Por Fernando Iglesias Periodista. Especial para Los Andes
Supuesta encarnación de la patria y los trabajadores, el peronismo se ha transformado en un régimen de lúmpenes para lúmpenes. Un gobierno de oportunistas desclasados cuyo binomio presidencial lo dice todo sin necesidad de hablar. Abogadas exitosas que se enriquecieron sin haber ejercido jamás la profesión y cuyo título oficial es otra de las asignaturas pendientes. Aventureros procesados por truchar documentos para quedarse con el auto de la mujer. Líderes políticos que acarician cajas fuertes y se declaran en éxtasis. Personajes dignos de un film de Tarantino.

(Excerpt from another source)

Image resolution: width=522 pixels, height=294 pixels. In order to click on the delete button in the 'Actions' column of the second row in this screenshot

La lumpenización impulsada por el peronismo kirchnerista no ha consistido sólo en la reducción a condiciones de servidumbre de un tercio de la población nacional, que carece de trabajo y de futuro desde hace tres generaciones, sino en el reemplazo de las dirigencias políticas y económicas del país por contingentes de gángsters y desclasados favorecidos por la complicidad con el poder, por el desarrollo de actividades improductivas como el juego, y por leyes aberrantes como la del blanqueo de capitales, que ya va por su tercera prórroga.
El menú viene aderezado con el habitual abuso del término solidaridad y de enunciados esotéricos pero edificantes como “La Patria es el otro”. Pero es la realidad la que es otra, y la vida en la Argentina se parece cada vez más a una batalla de todos contra todos, a una sucesión de agresiones y venganzas sorprendentemente bien retratada por un simpatizante kirchnerista, Damián Szifron, en una película cuyo enorme éxito nacional sólo puede explicarse por las identificaciones del público con sus personajes y de la vida en el país con su título: Relatos salvajes.

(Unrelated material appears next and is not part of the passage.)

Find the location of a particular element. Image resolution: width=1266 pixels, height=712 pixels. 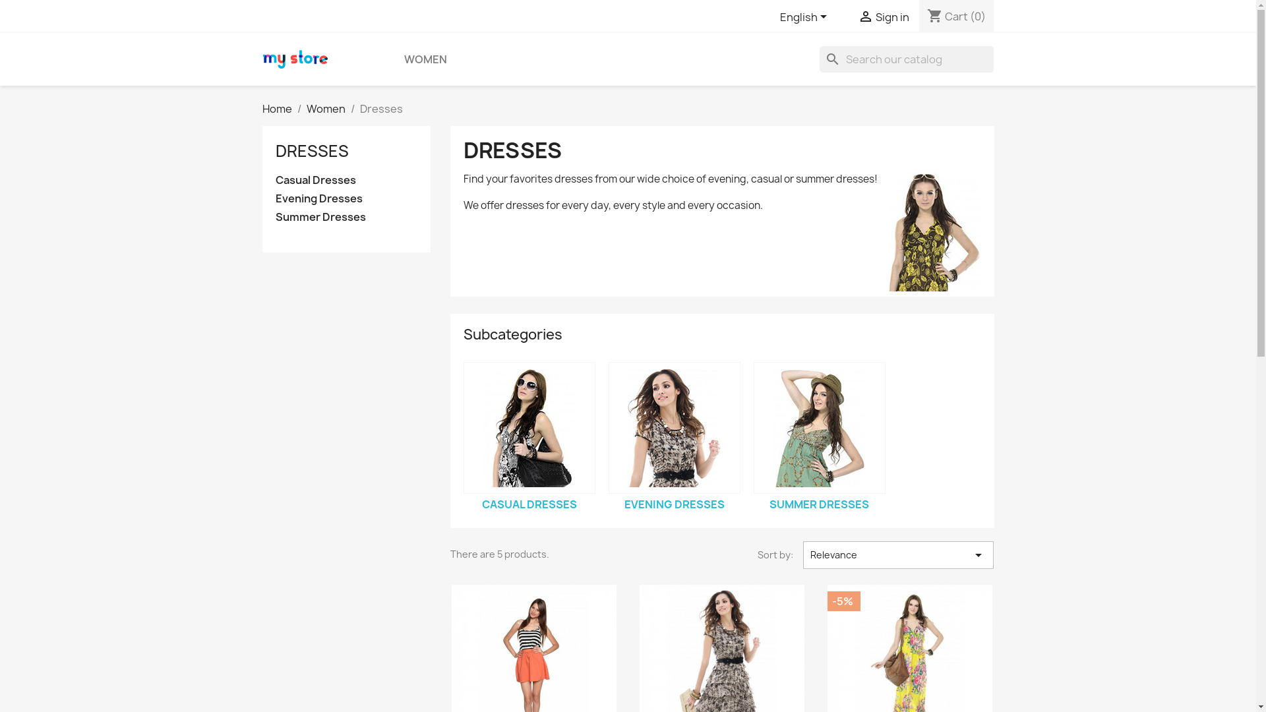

La Argentina K es un país sin ley, un relato salvaje hecho de lumpenización y barras bravas. Los argentinos no respetamos las reglas ni bajo amenaza. Es que queda mal hacerlo. Probablemente, es de derecha. “Sos un b...” nos dicen nuestros amigos cuando se enteran de que cometimos algún acto de servil sometimiento a la ley. “Te estás poniendo superyoico”, nos reta nuestro analista. “Sos tan rígido que no sabés disfrutar”, opina la vecina. “Respetate el deseo. Permitite un desliz”, aconsejan nuestros conocidos.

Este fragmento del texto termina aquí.